------ Data for this task
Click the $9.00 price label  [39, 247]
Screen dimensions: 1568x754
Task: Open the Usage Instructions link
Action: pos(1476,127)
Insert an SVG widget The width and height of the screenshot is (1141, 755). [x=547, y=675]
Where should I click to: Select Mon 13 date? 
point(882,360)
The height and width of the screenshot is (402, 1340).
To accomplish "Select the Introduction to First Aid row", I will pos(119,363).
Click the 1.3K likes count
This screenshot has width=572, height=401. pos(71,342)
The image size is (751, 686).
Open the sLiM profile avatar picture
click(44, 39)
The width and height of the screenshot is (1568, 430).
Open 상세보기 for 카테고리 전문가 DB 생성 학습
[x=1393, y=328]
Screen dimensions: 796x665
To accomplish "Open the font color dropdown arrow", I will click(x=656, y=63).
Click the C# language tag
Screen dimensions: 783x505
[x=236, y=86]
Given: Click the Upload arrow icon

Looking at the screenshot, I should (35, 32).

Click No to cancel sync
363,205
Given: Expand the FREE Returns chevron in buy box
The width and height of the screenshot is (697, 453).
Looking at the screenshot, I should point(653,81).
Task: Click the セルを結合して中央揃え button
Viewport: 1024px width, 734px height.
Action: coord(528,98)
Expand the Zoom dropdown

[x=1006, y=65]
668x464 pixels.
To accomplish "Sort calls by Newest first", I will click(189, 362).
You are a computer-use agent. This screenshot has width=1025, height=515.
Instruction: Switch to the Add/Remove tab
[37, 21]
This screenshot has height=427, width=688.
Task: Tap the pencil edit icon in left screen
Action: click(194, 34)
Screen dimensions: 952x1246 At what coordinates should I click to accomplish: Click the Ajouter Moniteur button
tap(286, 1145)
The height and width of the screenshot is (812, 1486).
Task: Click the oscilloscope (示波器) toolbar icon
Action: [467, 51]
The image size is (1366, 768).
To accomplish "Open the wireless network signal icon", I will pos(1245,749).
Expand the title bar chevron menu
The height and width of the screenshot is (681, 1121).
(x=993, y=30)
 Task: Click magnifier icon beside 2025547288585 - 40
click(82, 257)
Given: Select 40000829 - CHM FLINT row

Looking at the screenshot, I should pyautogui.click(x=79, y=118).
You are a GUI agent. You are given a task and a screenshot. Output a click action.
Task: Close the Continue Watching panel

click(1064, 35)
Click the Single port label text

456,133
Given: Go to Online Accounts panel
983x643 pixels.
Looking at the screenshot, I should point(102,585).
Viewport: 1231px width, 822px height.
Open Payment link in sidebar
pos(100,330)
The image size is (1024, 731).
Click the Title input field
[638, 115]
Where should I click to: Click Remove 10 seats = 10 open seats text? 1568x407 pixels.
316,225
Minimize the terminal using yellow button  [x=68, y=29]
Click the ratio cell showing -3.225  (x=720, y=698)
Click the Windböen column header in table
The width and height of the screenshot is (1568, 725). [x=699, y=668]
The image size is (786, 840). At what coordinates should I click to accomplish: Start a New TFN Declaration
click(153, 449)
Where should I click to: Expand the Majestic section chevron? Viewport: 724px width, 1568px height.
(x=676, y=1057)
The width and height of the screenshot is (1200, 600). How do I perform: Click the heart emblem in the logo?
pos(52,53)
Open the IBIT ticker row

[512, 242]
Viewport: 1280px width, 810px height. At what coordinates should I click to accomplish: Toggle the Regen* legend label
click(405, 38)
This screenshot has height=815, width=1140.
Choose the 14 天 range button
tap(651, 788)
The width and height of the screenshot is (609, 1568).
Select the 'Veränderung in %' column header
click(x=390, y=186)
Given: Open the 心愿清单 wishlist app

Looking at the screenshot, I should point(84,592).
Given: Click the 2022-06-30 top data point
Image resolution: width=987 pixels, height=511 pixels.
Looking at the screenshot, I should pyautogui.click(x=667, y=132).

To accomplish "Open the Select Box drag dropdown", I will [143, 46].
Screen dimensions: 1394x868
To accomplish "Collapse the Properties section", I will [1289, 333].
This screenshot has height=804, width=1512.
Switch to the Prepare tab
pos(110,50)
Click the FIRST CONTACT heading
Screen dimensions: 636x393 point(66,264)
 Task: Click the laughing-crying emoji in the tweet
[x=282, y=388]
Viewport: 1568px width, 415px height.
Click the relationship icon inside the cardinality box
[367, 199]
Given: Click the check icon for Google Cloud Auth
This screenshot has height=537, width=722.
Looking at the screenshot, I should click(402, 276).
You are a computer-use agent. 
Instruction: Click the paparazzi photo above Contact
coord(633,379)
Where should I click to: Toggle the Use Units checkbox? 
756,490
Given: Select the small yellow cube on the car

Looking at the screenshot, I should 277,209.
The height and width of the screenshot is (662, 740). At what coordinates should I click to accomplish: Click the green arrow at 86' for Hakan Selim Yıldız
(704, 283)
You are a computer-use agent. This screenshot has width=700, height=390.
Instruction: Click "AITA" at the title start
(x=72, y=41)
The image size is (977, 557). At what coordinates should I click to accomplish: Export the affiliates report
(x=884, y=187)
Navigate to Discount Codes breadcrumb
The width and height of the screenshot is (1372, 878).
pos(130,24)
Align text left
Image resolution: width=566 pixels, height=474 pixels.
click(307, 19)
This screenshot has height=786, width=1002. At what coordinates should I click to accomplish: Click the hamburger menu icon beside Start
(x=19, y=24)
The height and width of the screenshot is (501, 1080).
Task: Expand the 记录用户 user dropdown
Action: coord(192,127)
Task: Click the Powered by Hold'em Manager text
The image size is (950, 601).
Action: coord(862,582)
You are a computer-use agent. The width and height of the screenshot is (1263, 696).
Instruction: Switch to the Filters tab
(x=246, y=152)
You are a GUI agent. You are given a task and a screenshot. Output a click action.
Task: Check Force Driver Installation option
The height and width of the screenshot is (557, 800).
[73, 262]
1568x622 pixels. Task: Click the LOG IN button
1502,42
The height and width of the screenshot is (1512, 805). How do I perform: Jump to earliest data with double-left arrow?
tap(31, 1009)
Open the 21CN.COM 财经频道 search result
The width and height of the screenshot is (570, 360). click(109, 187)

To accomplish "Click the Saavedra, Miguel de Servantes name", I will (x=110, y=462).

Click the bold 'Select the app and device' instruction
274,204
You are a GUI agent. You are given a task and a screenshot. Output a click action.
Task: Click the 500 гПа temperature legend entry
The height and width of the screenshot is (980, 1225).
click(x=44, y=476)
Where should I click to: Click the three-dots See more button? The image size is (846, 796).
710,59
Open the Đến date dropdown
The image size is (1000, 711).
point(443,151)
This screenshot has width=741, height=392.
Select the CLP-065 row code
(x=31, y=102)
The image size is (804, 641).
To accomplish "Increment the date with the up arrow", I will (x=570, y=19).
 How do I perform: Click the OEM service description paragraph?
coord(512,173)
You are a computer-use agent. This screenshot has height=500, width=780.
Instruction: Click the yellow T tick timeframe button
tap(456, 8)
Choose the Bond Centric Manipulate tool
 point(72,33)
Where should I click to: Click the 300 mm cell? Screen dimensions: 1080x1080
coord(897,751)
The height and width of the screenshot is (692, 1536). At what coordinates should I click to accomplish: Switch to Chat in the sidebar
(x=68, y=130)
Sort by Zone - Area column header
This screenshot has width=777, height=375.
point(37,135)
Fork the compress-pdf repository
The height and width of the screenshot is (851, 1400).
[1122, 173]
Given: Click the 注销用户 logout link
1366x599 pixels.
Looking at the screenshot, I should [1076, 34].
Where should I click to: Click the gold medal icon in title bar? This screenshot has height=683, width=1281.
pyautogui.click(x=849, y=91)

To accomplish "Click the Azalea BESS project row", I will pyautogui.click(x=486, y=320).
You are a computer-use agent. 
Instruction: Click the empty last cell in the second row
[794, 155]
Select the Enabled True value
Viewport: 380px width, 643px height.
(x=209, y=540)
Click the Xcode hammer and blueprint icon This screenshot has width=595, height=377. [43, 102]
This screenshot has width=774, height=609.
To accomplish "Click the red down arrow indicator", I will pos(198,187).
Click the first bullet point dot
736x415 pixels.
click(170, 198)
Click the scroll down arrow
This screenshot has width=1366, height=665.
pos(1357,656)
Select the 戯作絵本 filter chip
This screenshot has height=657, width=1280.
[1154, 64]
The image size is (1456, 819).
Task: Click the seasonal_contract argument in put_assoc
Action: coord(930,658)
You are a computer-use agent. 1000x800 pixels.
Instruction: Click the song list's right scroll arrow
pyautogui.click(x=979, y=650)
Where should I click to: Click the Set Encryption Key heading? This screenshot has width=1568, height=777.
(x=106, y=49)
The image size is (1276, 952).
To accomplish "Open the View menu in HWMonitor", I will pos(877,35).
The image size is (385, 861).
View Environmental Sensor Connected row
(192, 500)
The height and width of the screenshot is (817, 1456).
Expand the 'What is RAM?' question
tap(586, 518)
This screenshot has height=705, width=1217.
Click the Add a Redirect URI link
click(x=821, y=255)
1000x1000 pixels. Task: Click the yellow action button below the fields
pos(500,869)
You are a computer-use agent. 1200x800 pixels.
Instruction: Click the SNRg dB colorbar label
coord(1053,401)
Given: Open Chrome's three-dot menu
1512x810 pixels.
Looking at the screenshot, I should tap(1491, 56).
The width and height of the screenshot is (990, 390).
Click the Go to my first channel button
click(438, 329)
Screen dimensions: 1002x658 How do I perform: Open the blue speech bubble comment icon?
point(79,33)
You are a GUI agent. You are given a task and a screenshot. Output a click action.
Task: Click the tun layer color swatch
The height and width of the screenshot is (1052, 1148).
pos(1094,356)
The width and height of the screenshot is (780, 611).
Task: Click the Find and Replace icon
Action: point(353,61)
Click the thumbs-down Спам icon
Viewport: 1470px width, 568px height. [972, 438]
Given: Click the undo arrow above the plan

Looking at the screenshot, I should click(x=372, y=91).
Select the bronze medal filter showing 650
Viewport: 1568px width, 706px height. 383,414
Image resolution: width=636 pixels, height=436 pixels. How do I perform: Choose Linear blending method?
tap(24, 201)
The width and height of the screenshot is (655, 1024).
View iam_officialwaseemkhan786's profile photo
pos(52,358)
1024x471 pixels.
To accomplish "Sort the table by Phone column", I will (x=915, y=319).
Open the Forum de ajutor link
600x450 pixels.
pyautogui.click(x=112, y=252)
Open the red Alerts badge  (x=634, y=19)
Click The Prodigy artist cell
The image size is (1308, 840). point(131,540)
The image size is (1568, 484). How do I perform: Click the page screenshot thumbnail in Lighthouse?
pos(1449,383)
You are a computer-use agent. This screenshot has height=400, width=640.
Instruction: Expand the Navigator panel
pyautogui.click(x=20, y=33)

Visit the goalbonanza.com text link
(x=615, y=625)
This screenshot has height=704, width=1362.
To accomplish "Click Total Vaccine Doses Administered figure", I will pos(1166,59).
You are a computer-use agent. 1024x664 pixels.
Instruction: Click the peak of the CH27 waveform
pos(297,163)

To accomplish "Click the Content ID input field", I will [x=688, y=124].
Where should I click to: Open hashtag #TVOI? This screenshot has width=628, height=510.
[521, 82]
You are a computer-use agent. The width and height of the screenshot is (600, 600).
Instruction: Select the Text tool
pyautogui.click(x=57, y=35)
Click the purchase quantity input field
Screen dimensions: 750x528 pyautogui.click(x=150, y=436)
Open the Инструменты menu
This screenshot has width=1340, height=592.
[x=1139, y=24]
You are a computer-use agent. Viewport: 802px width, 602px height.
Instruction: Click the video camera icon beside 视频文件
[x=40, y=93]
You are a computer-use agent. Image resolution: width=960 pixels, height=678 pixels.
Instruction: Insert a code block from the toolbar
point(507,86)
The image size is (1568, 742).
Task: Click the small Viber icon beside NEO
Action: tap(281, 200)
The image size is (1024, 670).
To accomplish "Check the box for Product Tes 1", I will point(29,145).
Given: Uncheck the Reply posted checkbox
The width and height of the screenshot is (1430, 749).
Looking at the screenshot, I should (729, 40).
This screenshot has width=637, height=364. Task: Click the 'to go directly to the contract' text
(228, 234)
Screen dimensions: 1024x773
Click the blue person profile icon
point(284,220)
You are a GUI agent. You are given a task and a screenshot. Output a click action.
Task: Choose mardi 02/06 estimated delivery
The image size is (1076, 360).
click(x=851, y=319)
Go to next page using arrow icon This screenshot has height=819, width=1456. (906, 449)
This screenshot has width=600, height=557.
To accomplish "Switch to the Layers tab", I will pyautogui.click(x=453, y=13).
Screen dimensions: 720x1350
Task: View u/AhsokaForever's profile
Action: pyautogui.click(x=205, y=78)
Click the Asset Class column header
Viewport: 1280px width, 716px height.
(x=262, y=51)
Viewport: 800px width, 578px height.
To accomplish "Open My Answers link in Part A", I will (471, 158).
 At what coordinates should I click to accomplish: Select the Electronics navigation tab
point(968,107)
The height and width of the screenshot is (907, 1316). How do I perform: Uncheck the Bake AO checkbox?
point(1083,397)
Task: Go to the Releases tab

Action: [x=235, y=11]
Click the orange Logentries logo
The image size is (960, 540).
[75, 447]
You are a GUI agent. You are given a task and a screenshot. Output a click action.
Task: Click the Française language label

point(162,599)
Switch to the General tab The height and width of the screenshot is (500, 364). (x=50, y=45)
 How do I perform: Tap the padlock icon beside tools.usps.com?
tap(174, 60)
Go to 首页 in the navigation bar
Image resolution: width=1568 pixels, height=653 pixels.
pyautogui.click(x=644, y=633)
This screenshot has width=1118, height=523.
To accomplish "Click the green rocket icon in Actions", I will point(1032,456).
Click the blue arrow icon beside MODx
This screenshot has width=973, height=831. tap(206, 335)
------------
◆ Aim of the task ◆
Go over the data and return every line that includes the word "using".

◆ Your response ◆
Minimize the terminal using yellow button  [x=68, y=29]
Go to next page using arrow icon This screenshot has height=819, width=1456. (906, 449)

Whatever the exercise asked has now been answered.